Forum Moderators: buckworks
Hacker chatrooms talking it up, indeed. This is not just some prank. I hope they nail 'em!
BTW, Authorized.net is at fault here, they should have limitations to stop IP's from accessing the system after X amount of attempts as other credit card sites do. Fraud online is so high, and for a company not to impliment ways of stopping this is plain stupidity.
Hah, you don't think I'd ever pay that bill if the company wanted to charge me x.00 per try. hahahha. Hope none of you here got hit by authorized' stupidity.
I just posted in this forum about a site I built to help web merchants identify and block fraud, www.combatfraud.org
Rick
It would not be my first bill to not pay based on the laws I am currently regulated by. IMHO everybody should read the rule book ... or at least have a basic understanding of the rules of the game.
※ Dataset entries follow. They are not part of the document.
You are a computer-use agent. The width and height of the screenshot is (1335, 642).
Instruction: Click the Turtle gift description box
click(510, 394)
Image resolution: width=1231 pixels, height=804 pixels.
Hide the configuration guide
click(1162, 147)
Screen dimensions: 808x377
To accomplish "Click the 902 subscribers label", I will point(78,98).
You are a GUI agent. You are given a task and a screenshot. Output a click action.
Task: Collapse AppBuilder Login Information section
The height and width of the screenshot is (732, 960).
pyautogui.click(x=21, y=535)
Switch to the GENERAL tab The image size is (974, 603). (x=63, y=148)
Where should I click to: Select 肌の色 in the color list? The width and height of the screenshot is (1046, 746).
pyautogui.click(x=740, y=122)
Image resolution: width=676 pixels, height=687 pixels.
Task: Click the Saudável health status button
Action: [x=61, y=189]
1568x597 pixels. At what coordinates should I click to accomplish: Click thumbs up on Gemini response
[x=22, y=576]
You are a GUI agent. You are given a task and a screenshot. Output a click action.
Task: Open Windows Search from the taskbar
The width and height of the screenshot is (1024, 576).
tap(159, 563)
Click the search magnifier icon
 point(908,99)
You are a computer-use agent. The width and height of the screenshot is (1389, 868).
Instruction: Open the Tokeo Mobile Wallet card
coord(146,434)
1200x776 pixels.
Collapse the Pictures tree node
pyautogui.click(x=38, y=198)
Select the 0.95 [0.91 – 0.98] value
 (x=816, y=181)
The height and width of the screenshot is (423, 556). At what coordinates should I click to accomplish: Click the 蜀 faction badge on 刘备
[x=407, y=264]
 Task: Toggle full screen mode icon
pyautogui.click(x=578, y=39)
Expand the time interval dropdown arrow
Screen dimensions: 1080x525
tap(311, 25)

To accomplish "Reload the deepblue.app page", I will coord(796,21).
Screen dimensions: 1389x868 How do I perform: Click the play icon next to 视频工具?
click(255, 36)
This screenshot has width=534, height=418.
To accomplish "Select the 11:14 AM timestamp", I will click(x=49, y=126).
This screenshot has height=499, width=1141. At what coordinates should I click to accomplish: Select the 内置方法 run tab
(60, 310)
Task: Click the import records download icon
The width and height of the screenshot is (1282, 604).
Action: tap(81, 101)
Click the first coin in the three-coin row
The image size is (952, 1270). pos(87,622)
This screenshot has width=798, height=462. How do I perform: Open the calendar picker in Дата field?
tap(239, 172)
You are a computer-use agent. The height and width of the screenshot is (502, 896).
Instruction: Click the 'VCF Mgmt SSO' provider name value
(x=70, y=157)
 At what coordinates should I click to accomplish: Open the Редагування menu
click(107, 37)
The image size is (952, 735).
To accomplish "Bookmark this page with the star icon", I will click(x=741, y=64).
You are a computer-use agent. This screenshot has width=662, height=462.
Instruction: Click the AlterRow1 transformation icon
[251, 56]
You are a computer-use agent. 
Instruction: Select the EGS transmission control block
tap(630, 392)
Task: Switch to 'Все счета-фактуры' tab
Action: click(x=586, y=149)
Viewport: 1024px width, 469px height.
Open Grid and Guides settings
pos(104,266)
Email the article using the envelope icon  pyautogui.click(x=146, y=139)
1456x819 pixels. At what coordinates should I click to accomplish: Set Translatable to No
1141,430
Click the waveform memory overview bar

Contract laws (and state restictions) are a must.
I've been involved with credit card sales and fraud for over 20 years and this has been some of the finest support I've experienced.
One of the important safeguards is accepting transactions from authorized addresses only. The problem?
Not all browsers handle referers properly, and I'm not just talking about the old relics here - Netscape 6.1 (fortunately not that big a market) is quite buggy at handling referers with form submission - a common purchasing situation online.
So, our only recourse right now is to deny online purchase to people using browsers that don't accurately send referers. Not a big deal so far, but I'm not happy about denying service to someone using a relatively new, mainstream browser.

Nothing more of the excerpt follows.